On 9 November 2023, Liz Davies KC, instructed by the Public Interest Law Centre, submitted questions on behalf of Southall Black Sisters and Solace Women’s Aid.
Questions were put in three areas relating to the decision-making and planning for the rise in domestic abuse during lockdown.
The inevitable rise in domestic abuse during lockdown
The first question was around the general rise in domestic abuse as a result of social isolation and lockdown. That there would be a rise in domestic abuse, in terms of increased incidents, new perpetrators and victims, and increased severity, was foreseeable, in that there was evidence from China and other countries and it was a matter of obvious common sense. The Government was also warned as potential victims of domestic abuse anticipated & feared consequences of lockdown. Calls to Solace advice line rose by 117% in March 2020, in advance of lockdown.
Given that, Priti Patel was asked why the Home Office did not start to plan for that rise earlier than 26 March, after the Prime Minister’s address to the nation and the start of lockdown. Priti Patel replied: “We were working with Louisa Rolfe at the Metropolitan Police and within our policing call frameworks as well early on in anticipation, as I said, even — lockdown, post lockdown, the surges that would come within helplines, and also the inevitability of the consequences of domestic abuse, violence, vulnerabilities. So I would absolutely say particularly with policing colleagues, and that’s predominantly where our equities were at the time in the run-up to lockdown, there were a range of discussions taking place within the Home Office and with policing colleagues.”
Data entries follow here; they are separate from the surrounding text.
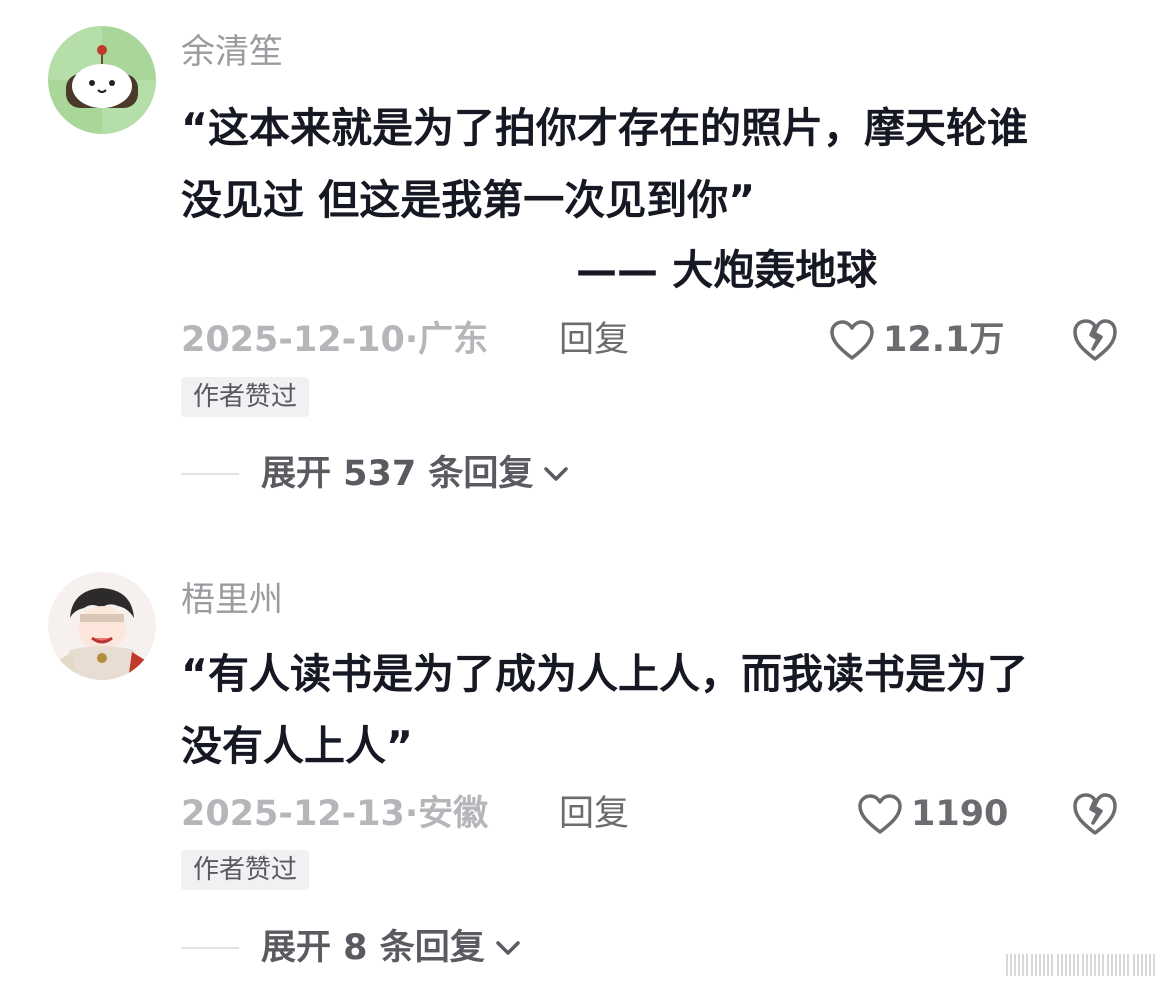 The height and width of the screenshot is (988, 1170). Describe the element at coordinates (335, 814) in the screenshot. I see `date-location: 2025-12-13·安徽` at that location.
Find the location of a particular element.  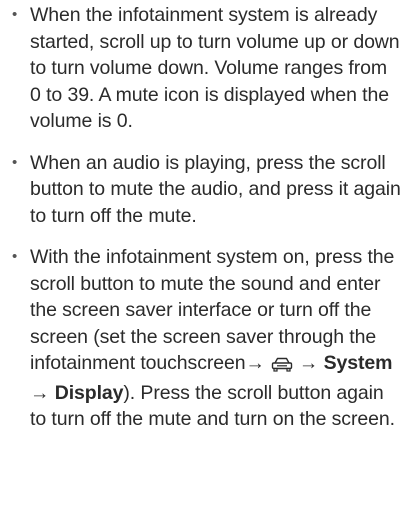

car-icon is located at coordinates (282, 366).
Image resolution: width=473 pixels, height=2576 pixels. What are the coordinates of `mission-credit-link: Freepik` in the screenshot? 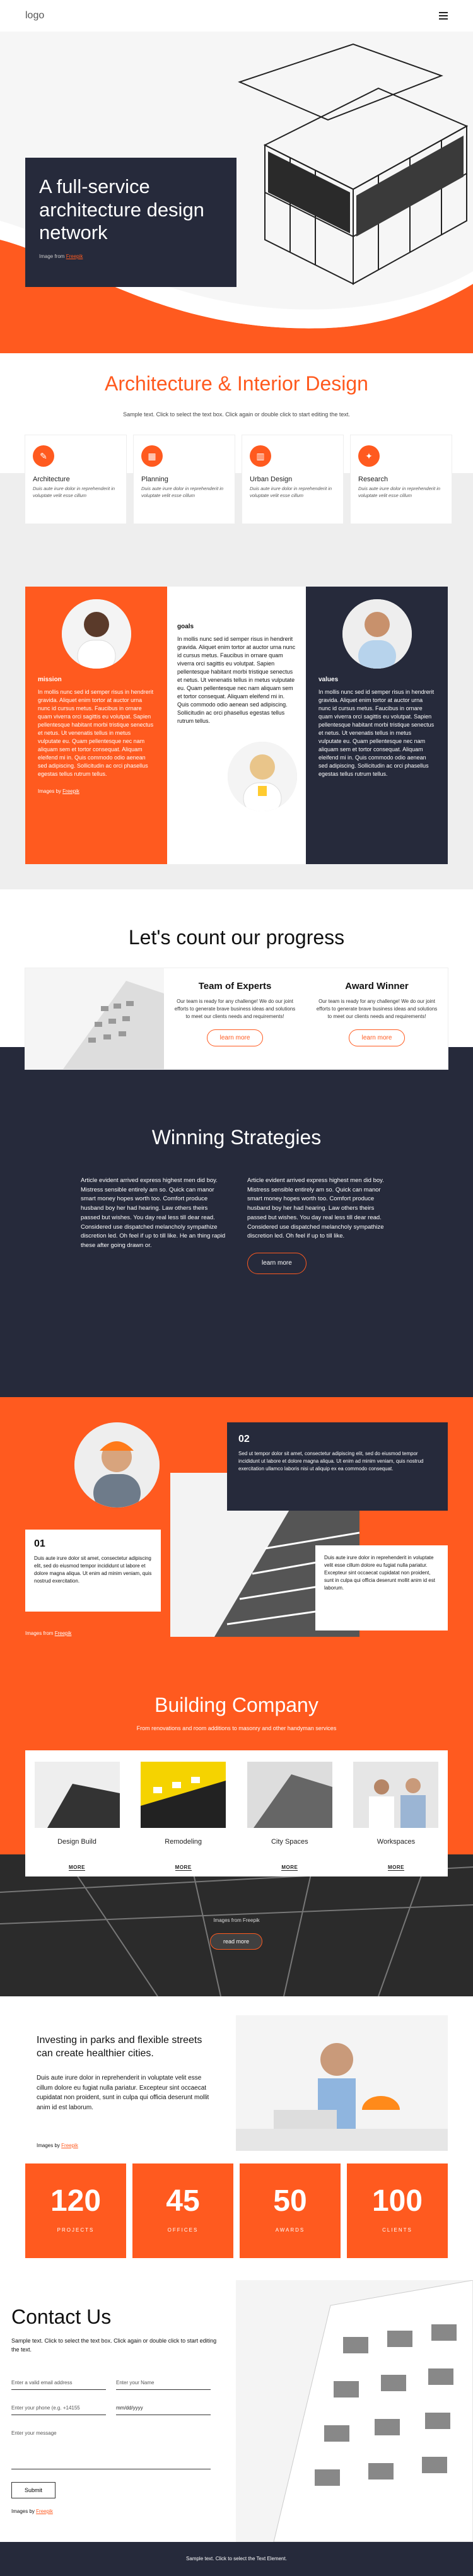 It's located at (70, 791).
No Recourse to Public Funds – a Triple Threat to survivors
The next question related to the disproportionate impact of domestic abuse on those subject to the No Recourse to Public Funds condition. It was foreseeable that victims subject to domestic abuse & with NRPF conditions on their leave to remain would face a triple threat – the double threat faced by all victims of domestic abuse of coronavirus plus domestic abuse in lockdown – with the addition of fear of destitution if they left. That is because the NRPF prevents women who claiming public funds in the form of welfare benefits or homelessness assistance from local authorities.
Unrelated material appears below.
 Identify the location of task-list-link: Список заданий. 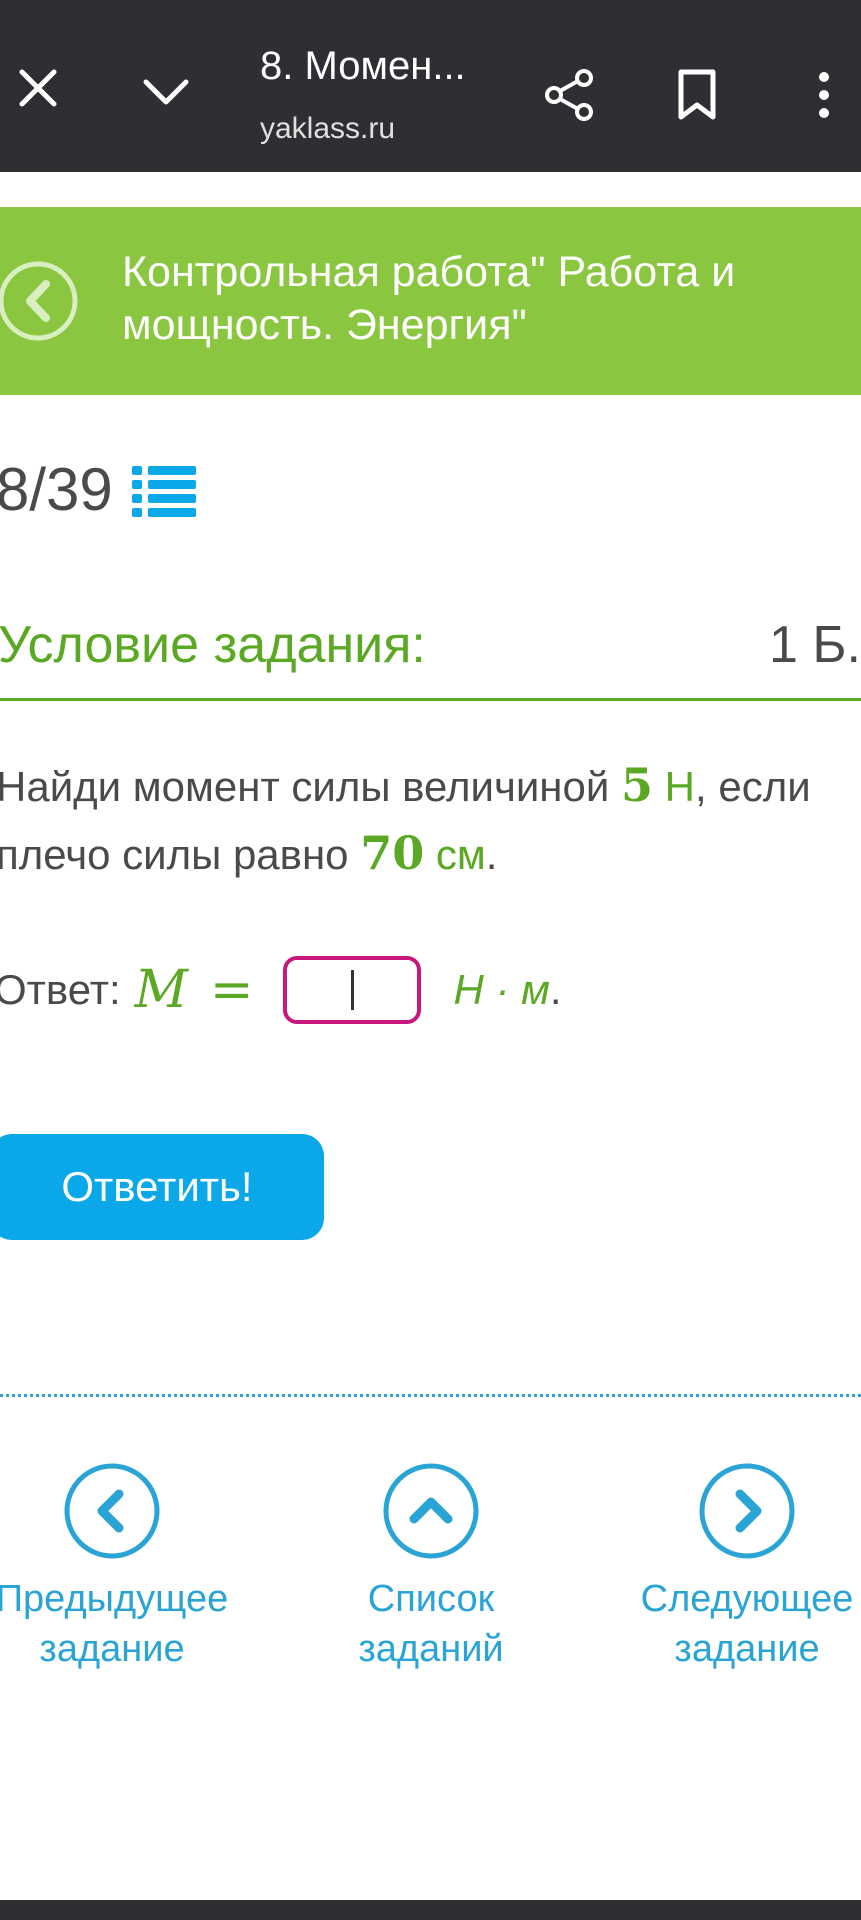
(431, 1568).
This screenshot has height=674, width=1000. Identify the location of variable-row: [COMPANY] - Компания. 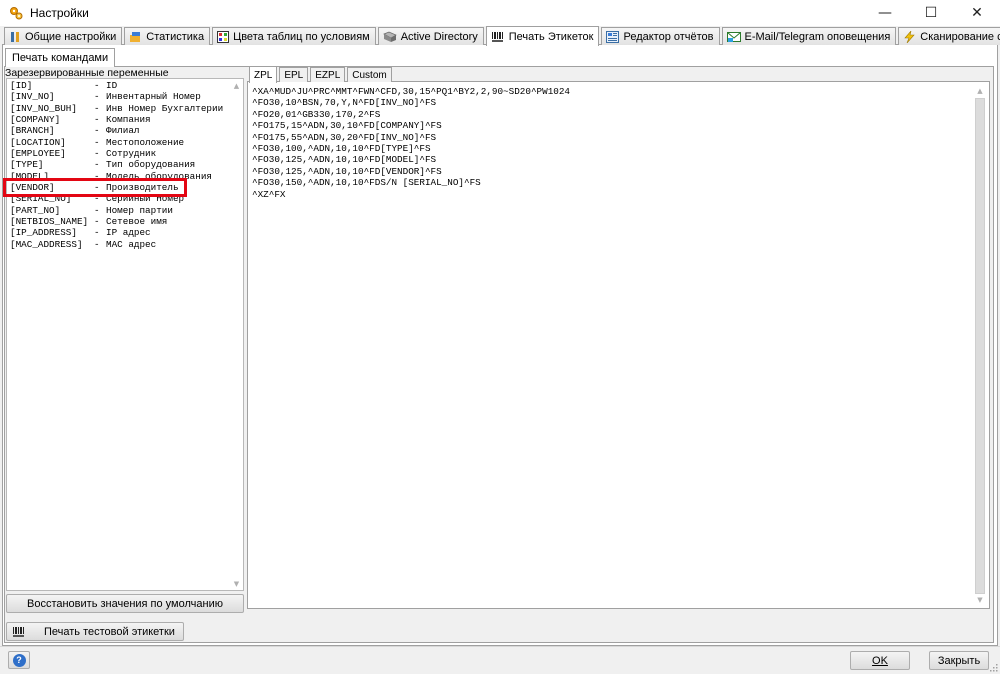
(116, 120).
The government was extensively lobbied, from early in the first lockdown throughout the whole of 2020, that the NRPF condition should be suspended during the pandemic. Notwithstanding this, the Government took an intentional position to not suspend NRPF. Priti Patel was asked whether suspending the NRPF condition, to help victims trapped in abusive relationships, would have been the humanitarian thing to do during the pandemic.
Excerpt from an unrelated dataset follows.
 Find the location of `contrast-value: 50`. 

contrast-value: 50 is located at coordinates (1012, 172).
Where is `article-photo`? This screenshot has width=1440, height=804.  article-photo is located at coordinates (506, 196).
Priti Patel replied: “We could get into a wider debate about the implications of suspending that condition, because there are then legal implications. If you suspend a condition for a period of time, if you then reinstate those conditions, it then takes — and I do recall reading advice at the time, some of the legal challenges just around suspending — it may seem straightforward to organisations lobbying for that change, but I do specifically recall receiving advice at that time saying that it would be legally challenging to then go back and restate. And I appreciate, the organisation you’re representing, the position that you take around no recourse to public funds, but obviously that condition exists for a reason.
“You’ve asked specifically around accommodation and housing provision. My understanding at the time was that MHCLG in particular were providing funding, so that — it’s not just the Everyone In policy, which clearly I do recall that existed there for good and proper reasons, because homelessness — that we have to protect people that were homeless, but specific funding for refuges so that they could provide that provision that was deemed to be so essential and that was raised at the time.”
The third question was around the funding that had been announced on 2 May. £76 million additional funding to support survivors of domestic abuse, sexual violence, vulnerable children and their families & victims of modern slavery. £29 million allocated for domestic abuse, £15 million from MoJ, £10 million from MHCLG and £2 million to be allocated by the Home Office. That money came after extensive lobbying && indeed threat of legal action. By then domestic abuse charities were dealing with unprecedented numbers of calls to their advice lines & refuges were full.
The money does not appear to have been allocated until 19 June 2020.
Priti Patel was asked, given that the key time was March, April and May 2020, why did it take so long for the funding to be released, and was that not too late. She was also asked whether the money announced on 2 May was only made available after a sector-wide campaign and threat of legal action, rather than the Government initiative.
Priti Patel said: “It took time to do the allocations and […] I can’t remember why, but I think there could have been some Treasury processes around that which could be why. Secondly, I think we may have had — we’ll have to go and check the record — a system where organisations, including organisations such as Southall Black Sisters and Solace Womens Aid, could then apply directly to the Home Office. That might’ve taken time, that could be why the money was not allocated. But we’d have to check the record as to what the processes were around that, because having an allocation of funds from the Treasury does not automatically mean they go out immediately, there are various organisations we were speaking to.
“I had been in touch with, for example, it could have been Women’s Aid, who specifically wrote to me at my request where I’d asked them for a breakdown of the type of funding that they needed and what that would be used for. So understanding how this money could be allocated resourcefully, to provide the direct and additional help that was really needed, was certainly part of the process that we were undertaking at the time.”